Spassky vs Petrosian, 1969

Sep-16-20  SChesshevsky: <jenspetersson: ... Yannick Pelletier asks some open questions on why Petrosian switched openings as black against e4 the way he did in his matches against Spassky. Does anyone know if Petrosian commented on this himself? ...>

Don't know if much has been written about Petrosian's specific defenses against e4.

Only thing's I saw maybe related are: "If the 1966 match had begun and continued rather cautiously, then the 1969 match was marked by very sharp play from the start. Petrosian abandoned his French and Caro-Kann, and placed his main hopes on the Sicilian, backed by the Petrov and even the Ruy Lopez." From Vasiliev's "Tigran Petrosian - his life and games."

"As for me, I always preferred schemes which are played rather seldom. For example, the Saemisch attack in the King's Indian Defence was considered rather unpromising for White when I was young; nevertheless, I played it often. I played the Caro-Kann Defence which is considered (quite justifiably) to be a difficult opening, also I played some "frivolous" French lines." - from Petrosian's article, "Drawing lots and the candidates matches." in the book "Petrosian's Legacy".

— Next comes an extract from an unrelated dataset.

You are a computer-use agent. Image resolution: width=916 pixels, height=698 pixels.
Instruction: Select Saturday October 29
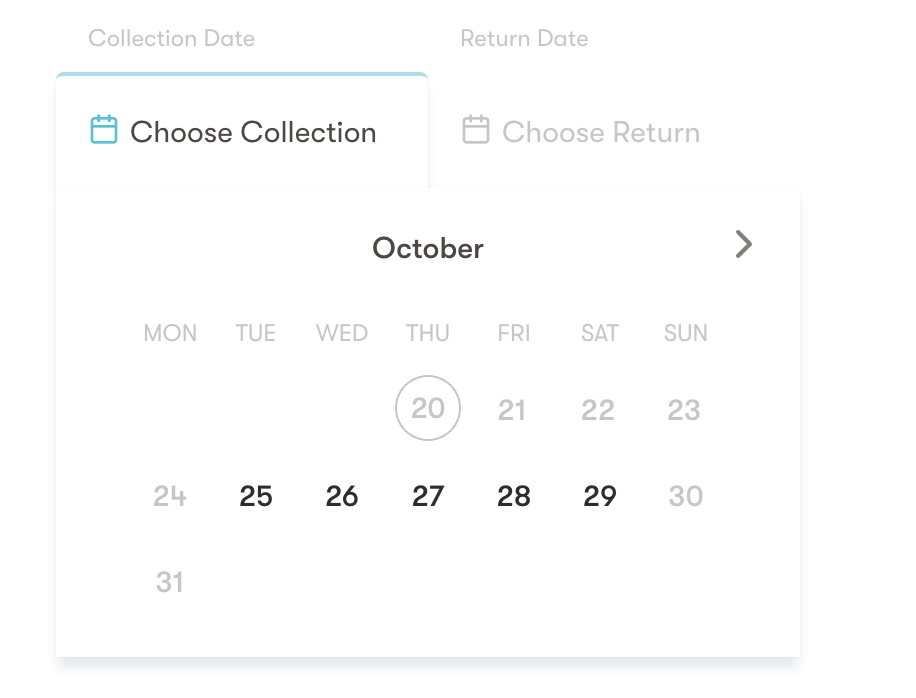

Appears Petrosian had the most confidence in, in no particular order, the French, Caro-Kann, Accelerated Sicilian, and Sicilian Kan - Taimanov. So it makes sense for him to go with those Sicilian's in 1969 if he wanted to make a change.

Why make the change? Guessing he might not of been 100% happy with what he got with French and Caro-Kann as the 1966 match progressed. And he must've expected Spassky would be fully armed to face them again in 1969. And might've wanted to try to surprise Spassky by playing more actively.